Start of EXCERPT PROVIDED

June 27th, 2013

Rose-coloured reviews *Cats* (the musical)

I read Old Possum’s Book of Practical Cats by TS Eliot when I was kid, and enjoyed it immensely. I would love to claim to have been the sort of tween who randomly read books of poetry from the 30s (and to a certain extent, I was) but I read this one because my friend Kim had gone to see *Cats* and couldn’t stop talking about it. I was clearly not going to be taken to *Cats*, because my parents, lovers of musicals though they are, are more Stephen Sondheim than Andrew Lloyd Webber. So I was very sad, and Kim suggested I might like the book as a substitute. I did! It’s just a book of nonsense rhymes introducing a variety of chubby, mischievous, happy, and sad cats. I guess nonsense rhymes is not quite right–they make sense by their own internal logic. It’s not like “And I have seen the eternal Footman hold my coat” is immediately obvious in meaning if you’ve not read the rest of the poem, either.

End of EXCERPT PROVIDED
Start of DATASET ROWS

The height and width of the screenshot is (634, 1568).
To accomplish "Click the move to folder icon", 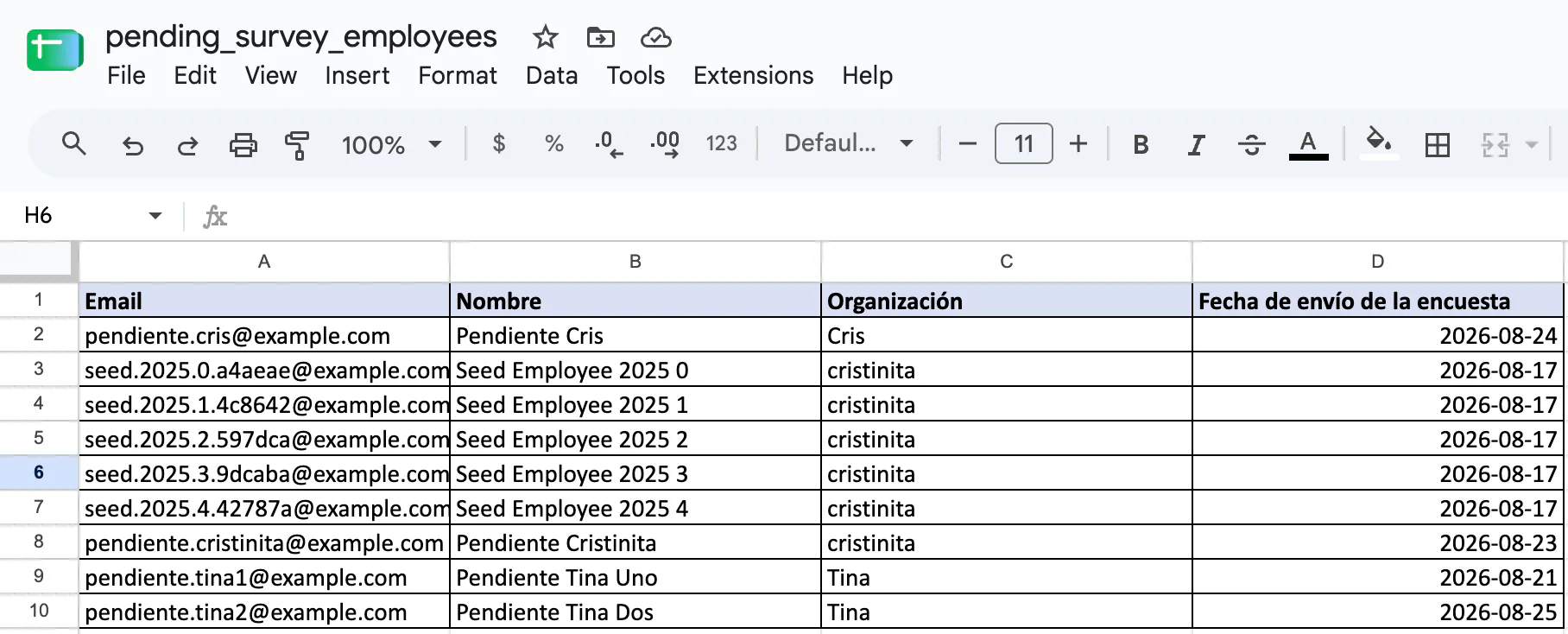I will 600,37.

End of DATASET ROWS
Start of DATASET ROWS

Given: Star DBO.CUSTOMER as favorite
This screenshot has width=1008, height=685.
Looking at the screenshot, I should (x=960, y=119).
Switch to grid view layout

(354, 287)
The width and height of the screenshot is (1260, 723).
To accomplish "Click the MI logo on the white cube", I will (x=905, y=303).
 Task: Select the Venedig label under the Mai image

End of DATASET ROWS

▶ **SET EXERCISE**
Carry on the review of *Cats* above, starting right after its final sentence.

▶ **OUTPUT FOR THIS EXERCISE**
And that reading has helped mold me into the adult I am now, who knows all the words to every song in *Rent* and regularly makes videos of cats I meet. I’ve never combined these two passions of mine, I think because I have never been in a city where *Cats* was playing…but I’m unobservant, so I could’ve missed it. Nevertheless, the point is that there I was, 35 years old, encountering the wonder that is *Cats* the musical for the first time.

IT WAS AMAZING!!!

So much dancing, so much singing, wild costumes, incredible choreography, enthused, tightly polished performers, and a *very* positive audience. Plot–eh, not so much. Old Possum’s book was a collection of poems, almost of them descriptions of individual cats. These work surprisingly well as individual songs, and give each member of the cast (well, almost each–there’s about 3 cats on-stage that have no song of their own. Weird.) Anyway, the “plot” such as it is, is that every year on the night of the Jellicle moon (which I thought meant full moon, but there are twelve of those per year, so who knows) all the Jellicle cats gather and their leader, Old Deuteronomy, chooses one cat who gets to live another life…in space.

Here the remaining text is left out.